Please lay out each line of the listing below as a string in a JSON list, one string per line, skipping blank lines. Leave out the pictures.

(Records contained in a dataset)
———
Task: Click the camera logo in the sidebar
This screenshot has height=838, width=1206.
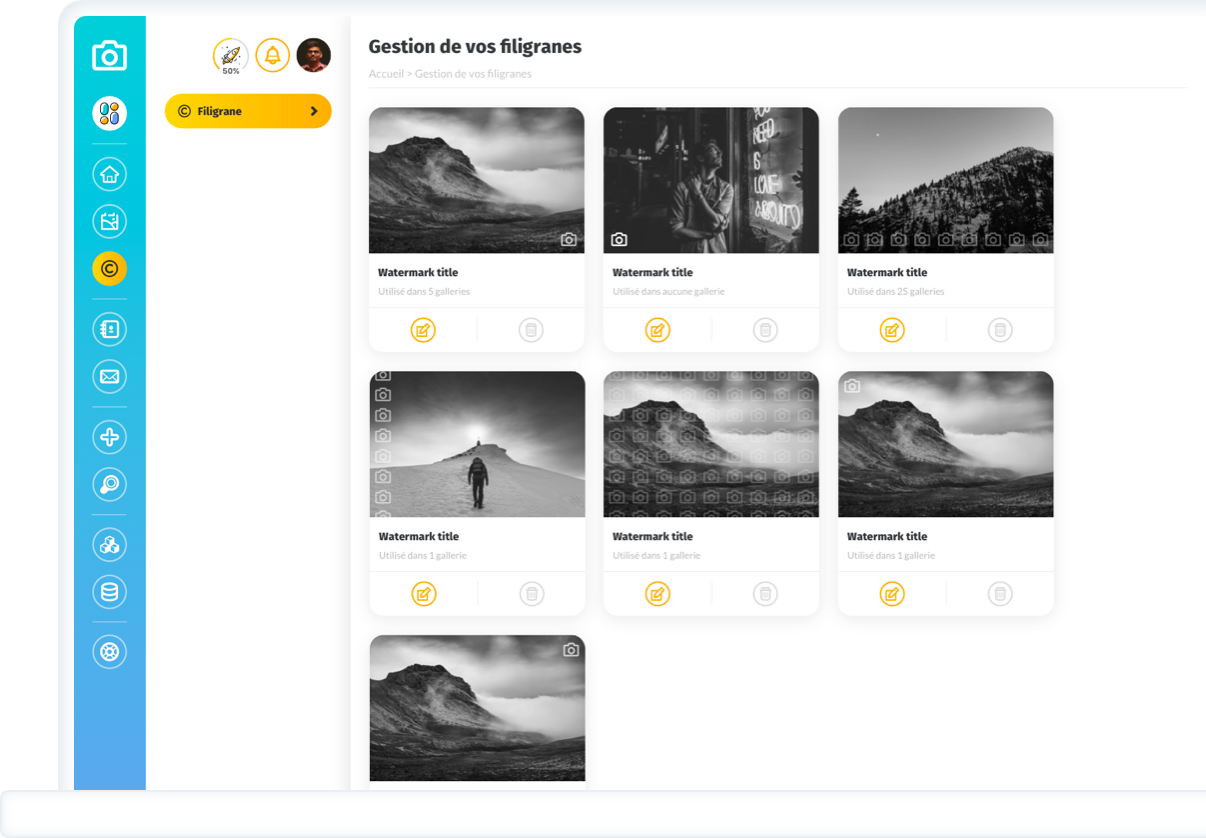Action: tap(109, 56)
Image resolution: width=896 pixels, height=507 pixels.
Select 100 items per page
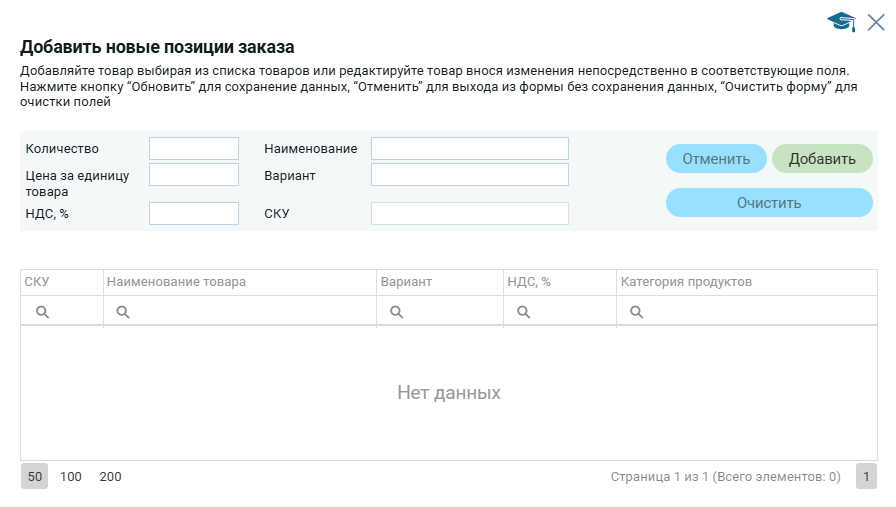click(x=71, y=477)
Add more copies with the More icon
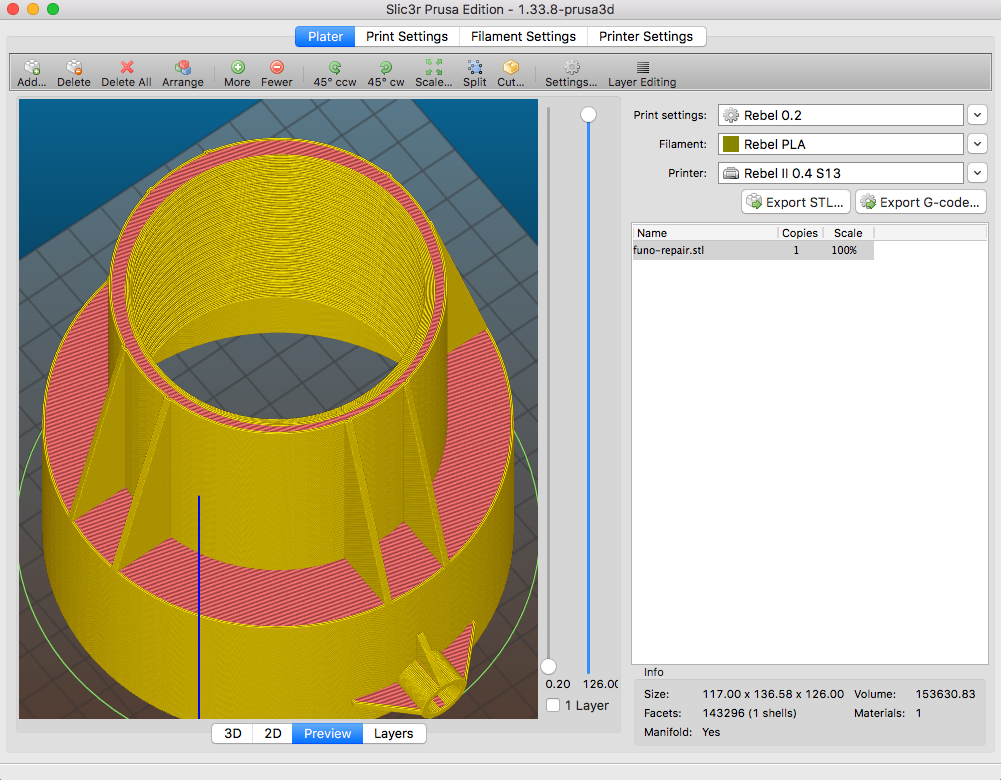The width and height of the screenshot is (1001, 780). pyautogui.click(x=237, y=68)
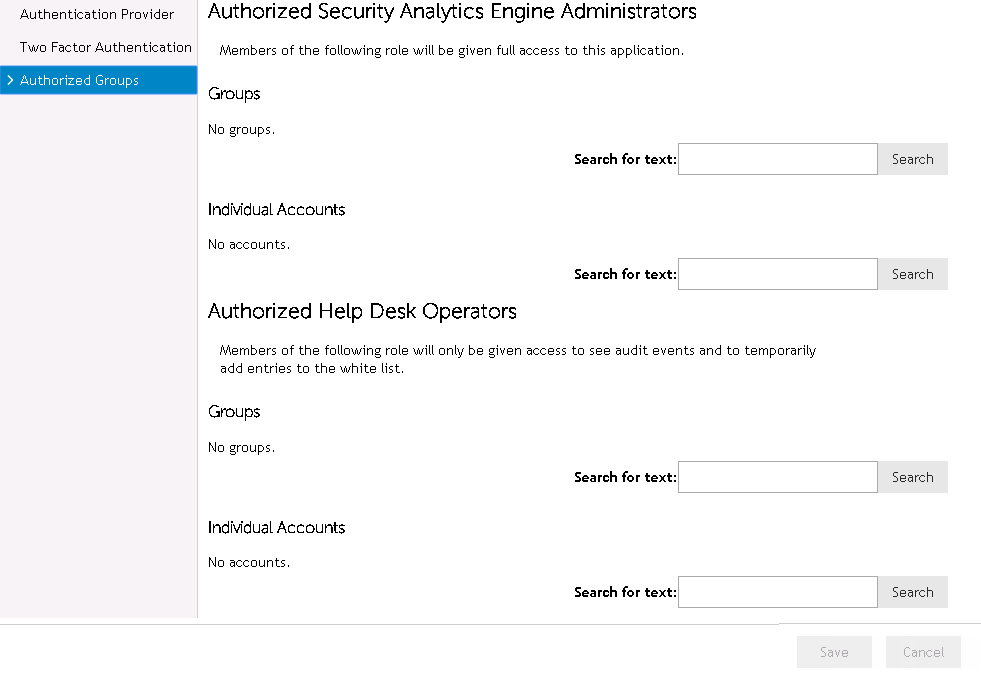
———
→ Written response:
[
  "Task: Click the camera logo in the sidebar",
  "This screenshot has height=838, width=1206.",
  "Action: tap(109, 56)",
  "Image resolution: width=896 pixels, height=507 pixels.",
  "Select 100 items per page",
  "click(x=71, y=477)",
  "Add more copies with the More icon",
  "The width and height of the screenshot is (1001, 780). pyautogui.click(x=237, y=68)"
]